He has been the subject of much praise, with left-wing intellectuals such as Harold Pinter enthusing about his work: "John Pilger is fearless. He unearths, with steely attention to facts, the filthy truth, and tells it as it is . . . I salute him."(Quoted here). He has also been subjected to criticism, with Auberon Waugh in Britain coining the verb 'to pilger' to denote 'to present information in a sensationalist manner to reach a foregone conclusion'. The verb was also added to the 1991 edition of Oxford English Dictionary of New Words, but revoked in 1994 following complaints by Pilger.[citation needed] Noam Chomsky has claimed that the reason why journalists have invented the terms 'to pilger' and 'pilgerize' is because, when faced with the uncomfortable facts about the consequences of U.S foreign policy that Pilger presents, 'ridicule' is the only response they are capable of.... THAT MEANS YOU JAKE
jakenewton: you obviously have no idea who John Pilger is! He was reporting the truth about atrocities committed by US troops in Vietnam, when you were still crawling around in NAPPIES...

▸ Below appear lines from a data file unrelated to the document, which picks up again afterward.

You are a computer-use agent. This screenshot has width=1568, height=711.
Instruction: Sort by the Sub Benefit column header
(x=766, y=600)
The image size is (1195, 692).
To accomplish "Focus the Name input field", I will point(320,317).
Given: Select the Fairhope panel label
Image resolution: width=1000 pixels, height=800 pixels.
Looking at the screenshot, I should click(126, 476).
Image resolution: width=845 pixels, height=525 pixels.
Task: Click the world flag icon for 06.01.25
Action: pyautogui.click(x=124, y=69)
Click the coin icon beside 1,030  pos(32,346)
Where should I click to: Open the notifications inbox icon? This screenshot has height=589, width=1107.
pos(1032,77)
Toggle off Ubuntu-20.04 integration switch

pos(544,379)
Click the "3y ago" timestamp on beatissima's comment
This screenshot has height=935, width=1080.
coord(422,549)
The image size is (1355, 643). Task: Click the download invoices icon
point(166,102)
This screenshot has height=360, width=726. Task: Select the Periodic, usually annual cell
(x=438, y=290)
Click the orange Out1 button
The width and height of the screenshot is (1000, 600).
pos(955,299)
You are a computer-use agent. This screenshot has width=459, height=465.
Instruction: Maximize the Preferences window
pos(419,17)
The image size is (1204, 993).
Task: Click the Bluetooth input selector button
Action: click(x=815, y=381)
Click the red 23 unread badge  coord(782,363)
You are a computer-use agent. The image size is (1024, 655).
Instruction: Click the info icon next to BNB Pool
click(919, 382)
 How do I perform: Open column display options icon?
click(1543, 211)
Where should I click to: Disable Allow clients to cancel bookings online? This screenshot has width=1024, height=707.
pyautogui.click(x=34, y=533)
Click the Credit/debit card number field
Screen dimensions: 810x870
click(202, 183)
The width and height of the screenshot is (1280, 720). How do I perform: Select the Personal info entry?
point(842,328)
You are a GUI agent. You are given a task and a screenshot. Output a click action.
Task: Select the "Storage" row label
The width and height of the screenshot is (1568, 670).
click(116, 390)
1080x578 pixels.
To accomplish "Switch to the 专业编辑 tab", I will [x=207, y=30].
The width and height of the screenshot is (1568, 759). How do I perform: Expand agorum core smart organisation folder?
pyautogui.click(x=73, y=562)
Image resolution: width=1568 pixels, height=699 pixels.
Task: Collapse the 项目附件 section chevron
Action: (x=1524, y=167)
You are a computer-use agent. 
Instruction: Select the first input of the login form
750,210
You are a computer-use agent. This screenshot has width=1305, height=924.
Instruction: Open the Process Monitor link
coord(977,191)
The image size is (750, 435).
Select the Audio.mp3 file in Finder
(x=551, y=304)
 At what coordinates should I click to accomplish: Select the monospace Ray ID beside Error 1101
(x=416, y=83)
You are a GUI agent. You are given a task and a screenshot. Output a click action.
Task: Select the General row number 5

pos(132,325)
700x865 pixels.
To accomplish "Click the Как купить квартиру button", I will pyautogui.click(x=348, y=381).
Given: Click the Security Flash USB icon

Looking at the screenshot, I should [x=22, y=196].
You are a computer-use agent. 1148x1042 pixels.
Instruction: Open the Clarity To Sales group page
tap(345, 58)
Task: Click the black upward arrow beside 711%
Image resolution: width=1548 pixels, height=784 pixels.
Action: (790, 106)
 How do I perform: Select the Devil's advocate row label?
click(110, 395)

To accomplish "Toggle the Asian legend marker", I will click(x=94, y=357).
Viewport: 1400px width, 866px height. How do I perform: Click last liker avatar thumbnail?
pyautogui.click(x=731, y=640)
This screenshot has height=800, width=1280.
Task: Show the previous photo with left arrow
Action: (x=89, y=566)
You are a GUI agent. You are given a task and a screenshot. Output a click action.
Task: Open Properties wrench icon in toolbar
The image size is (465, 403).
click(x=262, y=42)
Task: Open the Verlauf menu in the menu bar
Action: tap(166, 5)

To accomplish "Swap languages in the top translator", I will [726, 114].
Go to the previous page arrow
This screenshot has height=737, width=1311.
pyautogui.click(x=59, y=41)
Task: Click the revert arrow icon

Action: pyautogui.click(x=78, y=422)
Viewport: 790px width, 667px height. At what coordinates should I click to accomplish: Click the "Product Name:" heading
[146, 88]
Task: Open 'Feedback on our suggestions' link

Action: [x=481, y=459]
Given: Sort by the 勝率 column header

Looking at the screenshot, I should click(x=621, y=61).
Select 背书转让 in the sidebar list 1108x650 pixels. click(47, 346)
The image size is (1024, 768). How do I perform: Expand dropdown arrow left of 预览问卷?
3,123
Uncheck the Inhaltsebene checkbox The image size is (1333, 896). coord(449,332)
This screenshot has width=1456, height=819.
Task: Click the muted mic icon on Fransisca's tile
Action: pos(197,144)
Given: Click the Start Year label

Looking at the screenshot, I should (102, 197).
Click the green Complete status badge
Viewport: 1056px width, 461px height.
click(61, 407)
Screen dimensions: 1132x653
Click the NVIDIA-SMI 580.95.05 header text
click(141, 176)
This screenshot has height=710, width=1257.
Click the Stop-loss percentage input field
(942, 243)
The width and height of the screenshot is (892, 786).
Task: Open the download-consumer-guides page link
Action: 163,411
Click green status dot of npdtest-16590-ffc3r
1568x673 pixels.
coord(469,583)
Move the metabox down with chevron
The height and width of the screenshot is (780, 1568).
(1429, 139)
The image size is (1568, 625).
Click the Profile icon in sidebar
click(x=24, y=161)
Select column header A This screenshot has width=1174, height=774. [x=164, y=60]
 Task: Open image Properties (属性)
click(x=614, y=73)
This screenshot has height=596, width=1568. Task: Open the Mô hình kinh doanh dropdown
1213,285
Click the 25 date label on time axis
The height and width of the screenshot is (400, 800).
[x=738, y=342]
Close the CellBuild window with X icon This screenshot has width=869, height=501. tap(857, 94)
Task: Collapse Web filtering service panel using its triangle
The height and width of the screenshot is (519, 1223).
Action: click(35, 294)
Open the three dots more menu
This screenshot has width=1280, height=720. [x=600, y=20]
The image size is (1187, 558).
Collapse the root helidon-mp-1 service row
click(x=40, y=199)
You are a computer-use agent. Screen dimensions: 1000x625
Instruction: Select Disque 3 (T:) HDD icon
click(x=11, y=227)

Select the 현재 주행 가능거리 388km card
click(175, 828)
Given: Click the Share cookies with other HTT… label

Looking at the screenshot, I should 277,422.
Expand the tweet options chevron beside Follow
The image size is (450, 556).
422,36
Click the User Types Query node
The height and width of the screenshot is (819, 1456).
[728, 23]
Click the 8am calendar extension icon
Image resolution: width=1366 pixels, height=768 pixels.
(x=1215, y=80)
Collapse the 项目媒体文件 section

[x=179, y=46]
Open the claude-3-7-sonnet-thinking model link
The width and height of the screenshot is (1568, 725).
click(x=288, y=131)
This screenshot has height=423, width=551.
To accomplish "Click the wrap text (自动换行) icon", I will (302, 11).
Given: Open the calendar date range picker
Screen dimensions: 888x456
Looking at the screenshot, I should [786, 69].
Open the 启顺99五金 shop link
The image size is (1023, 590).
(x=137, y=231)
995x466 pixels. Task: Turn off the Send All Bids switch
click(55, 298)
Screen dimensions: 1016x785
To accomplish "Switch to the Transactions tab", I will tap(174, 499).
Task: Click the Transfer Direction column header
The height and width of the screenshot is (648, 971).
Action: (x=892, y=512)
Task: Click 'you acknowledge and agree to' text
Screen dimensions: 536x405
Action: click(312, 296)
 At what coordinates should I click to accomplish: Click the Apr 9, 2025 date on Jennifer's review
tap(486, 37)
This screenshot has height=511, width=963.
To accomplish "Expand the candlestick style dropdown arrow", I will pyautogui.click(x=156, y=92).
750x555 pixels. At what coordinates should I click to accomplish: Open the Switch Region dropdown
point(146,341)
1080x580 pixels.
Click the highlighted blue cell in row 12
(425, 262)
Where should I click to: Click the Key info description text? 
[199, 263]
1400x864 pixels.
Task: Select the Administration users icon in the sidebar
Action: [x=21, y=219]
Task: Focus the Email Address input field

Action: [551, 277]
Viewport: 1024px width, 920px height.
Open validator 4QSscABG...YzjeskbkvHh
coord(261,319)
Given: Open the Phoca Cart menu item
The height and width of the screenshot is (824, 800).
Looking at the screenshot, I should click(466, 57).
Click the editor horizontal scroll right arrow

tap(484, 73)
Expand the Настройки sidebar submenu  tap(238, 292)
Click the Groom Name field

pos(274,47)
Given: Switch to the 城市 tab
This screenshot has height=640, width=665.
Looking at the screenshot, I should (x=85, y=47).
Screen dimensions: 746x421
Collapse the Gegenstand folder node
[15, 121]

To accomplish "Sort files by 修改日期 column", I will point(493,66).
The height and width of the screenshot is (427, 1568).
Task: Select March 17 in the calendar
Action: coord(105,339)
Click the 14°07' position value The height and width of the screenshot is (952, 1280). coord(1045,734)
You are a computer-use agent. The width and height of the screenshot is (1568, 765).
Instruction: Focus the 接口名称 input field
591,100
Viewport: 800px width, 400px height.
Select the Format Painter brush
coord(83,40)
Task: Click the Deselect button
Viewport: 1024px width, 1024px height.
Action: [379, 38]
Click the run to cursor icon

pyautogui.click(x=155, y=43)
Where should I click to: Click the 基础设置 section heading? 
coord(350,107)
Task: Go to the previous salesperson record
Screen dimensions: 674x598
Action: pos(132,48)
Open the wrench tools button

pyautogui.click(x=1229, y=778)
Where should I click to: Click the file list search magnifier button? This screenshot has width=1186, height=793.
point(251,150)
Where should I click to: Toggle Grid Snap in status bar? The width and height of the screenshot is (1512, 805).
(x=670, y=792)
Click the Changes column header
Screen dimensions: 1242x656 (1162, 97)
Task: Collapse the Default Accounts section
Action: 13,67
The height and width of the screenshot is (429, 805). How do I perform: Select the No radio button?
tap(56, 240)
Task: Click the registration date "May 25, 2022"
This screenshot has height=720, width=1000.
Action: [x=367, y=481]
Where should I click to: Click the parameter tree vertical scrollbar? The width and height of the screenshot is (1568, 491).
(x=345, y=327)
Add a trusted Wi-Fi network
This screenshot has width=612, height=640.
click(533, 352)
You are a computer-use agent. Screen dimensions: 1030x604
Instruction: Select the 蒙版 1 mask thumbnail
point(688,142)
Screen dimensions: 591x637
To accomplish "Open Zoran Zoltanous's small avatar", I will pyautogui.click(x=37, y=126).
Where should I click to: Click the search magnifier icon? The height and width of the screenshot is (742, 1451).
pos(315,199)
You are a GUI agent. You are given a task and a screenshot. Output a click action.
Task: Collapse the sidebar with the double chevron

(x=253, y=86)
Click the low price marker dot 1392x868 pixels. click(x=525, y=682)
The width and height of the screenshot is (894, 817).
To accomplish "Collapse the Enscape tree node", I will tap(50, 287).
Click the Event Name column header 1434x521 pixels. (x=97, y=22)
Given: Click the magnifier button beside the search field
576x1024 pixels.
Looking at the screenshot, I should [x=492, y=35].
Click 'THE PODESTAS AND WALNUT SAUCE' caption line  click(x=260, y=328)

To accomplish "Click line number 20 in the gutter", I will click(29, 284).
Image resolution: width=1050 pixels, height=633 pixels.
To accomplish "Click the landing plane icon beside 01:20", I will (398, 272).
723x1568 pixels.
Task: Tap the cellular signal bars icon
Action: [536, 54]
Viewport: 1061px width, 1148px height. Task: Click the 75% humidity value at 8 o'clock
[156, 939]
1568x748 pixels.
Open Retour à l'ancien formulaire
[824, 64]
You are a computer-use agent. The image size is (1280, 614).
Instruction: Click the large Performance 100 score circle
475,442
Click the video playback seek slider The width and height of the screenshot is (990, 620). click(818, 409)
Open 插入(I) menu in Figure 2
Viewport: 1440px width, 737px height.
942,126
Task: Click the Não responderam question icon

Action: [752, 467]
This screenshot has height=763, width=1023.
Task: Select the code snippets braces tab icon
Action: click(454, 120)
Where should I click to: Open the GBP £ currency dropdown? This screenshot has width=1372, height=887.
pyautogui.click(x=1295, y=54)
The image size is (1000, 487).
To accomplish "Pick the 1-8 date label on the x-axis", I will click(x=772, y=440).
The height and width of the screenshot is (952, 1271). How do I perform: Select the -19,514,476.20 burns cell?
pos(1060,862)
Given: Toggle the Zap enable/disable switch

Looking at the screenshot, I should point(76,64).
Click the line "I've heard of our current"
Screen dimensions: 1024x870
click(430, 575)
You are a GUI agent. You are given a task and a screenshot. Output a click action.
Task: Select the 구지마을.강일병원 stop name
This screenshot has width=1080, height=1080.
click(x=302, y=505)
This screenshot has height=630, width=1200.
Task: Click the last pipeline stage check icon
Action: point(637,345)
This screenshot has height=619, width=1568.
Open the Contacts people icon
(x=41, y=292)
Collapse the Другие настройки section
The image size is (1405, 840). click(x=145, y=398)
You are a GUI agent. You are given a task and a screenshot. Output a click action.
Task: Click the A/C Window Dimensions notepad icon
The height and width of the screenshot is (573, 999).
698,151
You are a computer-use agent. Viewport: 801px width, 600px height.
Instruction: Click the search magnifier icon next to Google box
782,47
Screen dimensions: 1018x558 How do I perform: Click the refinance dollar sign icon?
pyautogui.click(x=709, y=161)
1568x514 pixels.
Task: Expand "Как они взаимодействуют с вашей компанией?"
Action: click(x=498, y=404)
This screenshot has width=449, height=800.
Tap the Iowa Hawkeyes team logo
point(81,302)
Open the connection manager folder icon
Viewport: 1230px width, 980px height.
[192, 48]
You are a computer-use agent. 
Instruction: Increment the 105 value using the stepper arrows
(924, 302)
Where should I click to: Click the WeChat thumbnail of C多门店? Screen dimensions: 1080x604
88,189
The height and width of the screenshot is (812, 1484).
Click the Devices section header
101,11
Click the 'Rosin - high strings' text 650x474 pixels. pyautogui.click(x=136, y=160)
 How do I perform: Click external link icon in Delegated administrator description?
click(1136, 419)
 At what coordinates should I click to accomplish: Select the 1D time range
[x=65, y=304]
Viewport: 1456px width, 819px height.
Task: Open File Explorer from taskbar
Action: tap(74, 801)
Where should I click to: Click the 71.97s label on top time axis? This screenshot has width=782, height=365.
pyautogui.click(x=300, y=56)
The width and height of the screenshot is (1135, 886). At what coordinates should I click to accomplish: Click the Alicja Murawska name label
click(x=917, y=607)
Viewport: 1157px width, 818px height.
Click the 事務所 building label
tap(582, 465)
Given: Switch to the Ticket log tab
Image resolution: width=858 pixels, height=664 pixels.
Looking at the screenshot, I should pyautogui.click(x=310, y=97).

So your appeal to lack of authority in constantly using a discredited source like IBC is DENIED...I could also claim that your desire to use a source like IBC to UNDERESTIMATE the IRAQI causalities is a desire by you to be deceitful, specious and mendacious cover up the on behalf of a Criminal Administration. Put differently you are a quite possibly a plant; as part of an overall conspiracy, to grossly underestimate the Iraqi causality for political reasons...Just wondering?
I know this because you have obviously NOT read the entirety of the LANCET STUDY, but simply relied on half baked assertions from unqualified persons [as opposed to professional epidemiologists]. Incidentally. the Iraq survey was one of the largest clusters in a War Zone [60] representing 12,500 individual families supported by 92% death certificates. The field work conducted by Medical Professionals at great risk to their lives.
The Senior Epidemiologist of Tony Blair's UK Government advised Mr Blair not to criticize a Study that was BEST PRACTICE INDUSTRY STANDARD..
"ASSERTS JOHN PILGER [internationally acclaimed journalist]."
Appeal to authority denied.
A big chunk of the above cut and paste job attributed to "anonymous".
And after all that you *still* ignore IBC's criticism and that of others.
The bottom line is the Johns Hopkins conclusions are far from settled fact. Is it possible that you like them due to a goulish desire for the deaths to be higher as opposed to lower, for some reason? Just wondering.
"Run By Amateurs" - A Professional Epidemiologist Speaks
IBC insist that they do not have the resources to challenge the use and abuse of their figures by incompetents and cynics in the media. Even accepting this argument at face value, questions remain.
Is the IBC project characterised by flaws and oversights that have helped make it serviceable to power? Is it in fact right for IBC to present itself as a rigorously scientific enterprise? Could it be much more scientific, much more professional, and as a result less open to cynical use and abuse? Could its propaganda value be, in part, the result of IBC personnel being scientifically out of their depth?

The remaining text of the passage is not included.